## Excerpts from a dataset
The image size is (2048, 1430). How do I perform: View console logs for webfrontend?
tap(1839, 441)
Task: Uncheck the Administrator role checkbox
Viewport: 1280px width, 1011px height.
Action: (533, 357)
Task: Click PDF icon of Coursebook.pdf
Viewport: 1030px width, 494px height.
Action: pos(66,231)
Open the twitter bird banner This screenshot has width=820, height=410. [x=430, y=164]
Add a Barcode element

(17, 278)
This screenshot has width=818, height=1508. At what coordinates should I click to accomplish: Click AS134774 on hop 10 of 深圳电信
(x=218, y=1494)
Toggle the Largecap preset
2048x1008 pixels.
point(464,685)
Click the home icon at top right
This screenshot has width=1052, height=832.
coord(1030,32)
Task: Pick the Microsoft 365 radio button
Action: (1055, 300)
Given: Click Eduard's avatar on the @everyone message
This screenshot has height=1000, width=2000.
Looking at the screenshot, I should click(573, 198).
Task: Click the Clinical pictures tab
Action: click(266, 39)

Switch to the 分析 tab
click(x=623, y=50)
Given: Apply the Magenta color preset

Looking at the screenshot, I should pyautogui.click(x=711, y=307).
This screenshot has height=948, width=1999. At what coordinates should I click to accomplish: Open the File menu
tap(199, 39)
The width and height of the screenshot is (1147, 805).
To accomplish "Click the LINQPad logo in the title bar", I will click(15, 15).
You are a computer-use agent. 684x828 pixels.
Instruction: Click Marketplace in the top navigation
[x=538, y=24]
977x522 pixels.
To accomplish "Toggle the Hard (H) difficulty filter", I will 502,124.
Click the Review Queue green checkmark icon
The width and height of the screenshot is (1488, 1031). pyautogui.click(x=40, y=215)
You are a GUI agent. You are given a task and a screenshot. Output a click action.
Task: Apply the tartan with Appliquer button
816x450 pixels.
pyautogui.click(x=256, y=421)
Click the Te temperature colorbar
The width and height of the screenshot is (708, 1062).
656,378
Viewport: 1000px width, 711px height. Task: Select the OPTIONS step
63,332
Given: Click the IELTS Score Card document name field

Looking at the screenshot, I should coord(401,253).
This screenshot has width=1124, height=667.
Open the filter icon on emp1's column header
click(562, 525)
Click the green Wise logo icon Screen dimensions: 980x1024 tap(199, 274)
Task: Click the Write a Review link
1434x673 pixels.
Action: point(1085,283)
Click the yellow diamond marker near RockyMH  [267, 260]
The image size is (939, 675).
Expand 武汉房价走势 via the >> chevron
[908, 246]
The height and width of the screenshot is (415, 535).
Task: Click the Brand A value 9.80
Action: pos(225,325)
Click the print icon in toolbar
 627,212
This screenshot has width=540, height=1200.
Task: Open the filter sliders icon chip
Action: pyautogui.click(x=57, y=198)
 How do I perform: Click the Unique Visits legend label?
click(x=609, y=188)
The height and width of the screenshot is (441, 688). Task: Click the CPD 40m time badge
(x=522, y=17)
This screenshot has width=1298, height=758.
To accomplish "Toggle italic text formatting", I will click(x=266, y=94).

## Task statement
Every record needs to be reproduced exactly, with none skipped.

## Exercise result
The image size is (2048, 1430). How do I perform: View console logs for webfrontend?
tap(1839, 441)
Task: Uncheck the Administrator role checkbox
Viewport: 1280px width, 1011px height.
Action: (533, 357)
Task: Click PDF icon of Coursebook.pdf
Viewport: 1030px width, 494px height.
Action: pos(66,231)
Open the twitter bird banner This screenshot has width=820, height=410. [x=430, y=164]
Add a Barcode element

(17, 278)
This screenshot has width=818, height=1508. At what coordinates should I click to accomplish: Click AS134774 on hop 10 of 深圳电信
(x=218, y=1494)
Toggle the Largecap preset
2048x1008 pixels.
point(464,685)
Click the home icon at top right
This screenshot has width=1052, height=832.
coord(1030,32)
Task: Pick the Microsoft 365 radio button
Action: (1055, 300)
Given: Click Eduard's avatar on the @everyone message
This screenshot has height=1000, width=2000.
Looking at the screenshot, I should click(573, 198).
Task: Click the Clinical pictures tab
Action: click(266, 39)

Switch to the 分析 tab
click(x=623, y=50)
Given: Apply the Magenta color preset

Looking at the screenshot, I should pyautogui.click(x=711, y=307).
This screenshot has height=948, width=1999. At what coordinates should I click to accomplish: Open the File menu
tap(199, 39)
The width and height of the screenshot is (1147, 805).
To accomplish "Click the LINQPad logo in the title bar", I will click(15, 15).
You are a computer-use agent. 684x828 pixels.
Instruction: Click Marketplace in the top navigation
[x=538, y=24]
977x522 pixels.
To accomplish "Toggle the Hard (H) difficulty filter", I will 502,124.
Click the Review Queue green checkmark icon
The width and height of the screenshot is (1488, 1031). pyautogui.click(x=40, y=215)
You are a GUI agent. You are given a task and a screenshot. Output a click action.
Task: Apply the tartan with Appliquer button
816x450 pixels.
pyautogui.click(x=256, y=421)
Click the Te temperature colorbar
The width and height of the screenshot is (708, 1062).
656,378
Viewport: 1000px width, 711px height. Task: Select the OPTIONS step
63,332
Given: Click the IELTS Score Card document name field

Looking at the screenshot, I should coord(401,253).
This screenshot has width=1124, height=667.
Open the filter icon on emp1's column header
click(562, 525)
Click the green Wise logo icon Screen dimensions: 980x1024 tap(199, 274)
Task: Click the Write a Review link
1434x673 pixels.
Action: point(1085,283)
Click the yellow diamond marker near RockyMH  [267, 260]
The image size is (939, 675).
Expand 武汉房价走势 via the >> chevron
[908, 246]
The height and width of the screenshot is (415, 535).
Task: Click the Brand A value 9.80
Action: pos(225,325)
Click the print icon in toolbar
 627,212
This screenshot has width=540, height=1200.
Task: Open the filter sliders icon chip
Action: pyautogui.click(x=57, y=198)
 How do I perform: Click the Unique Visits legend label?
click(x=609, y=188)
The height and width of the screenshot is (441, 688). Task: Click the CPD 40m time badge
(x=522, y=17)
This screenshot has width=1298, height=758.
To accomplish "Toggle italic text formatting", I will click(x=266, y=94).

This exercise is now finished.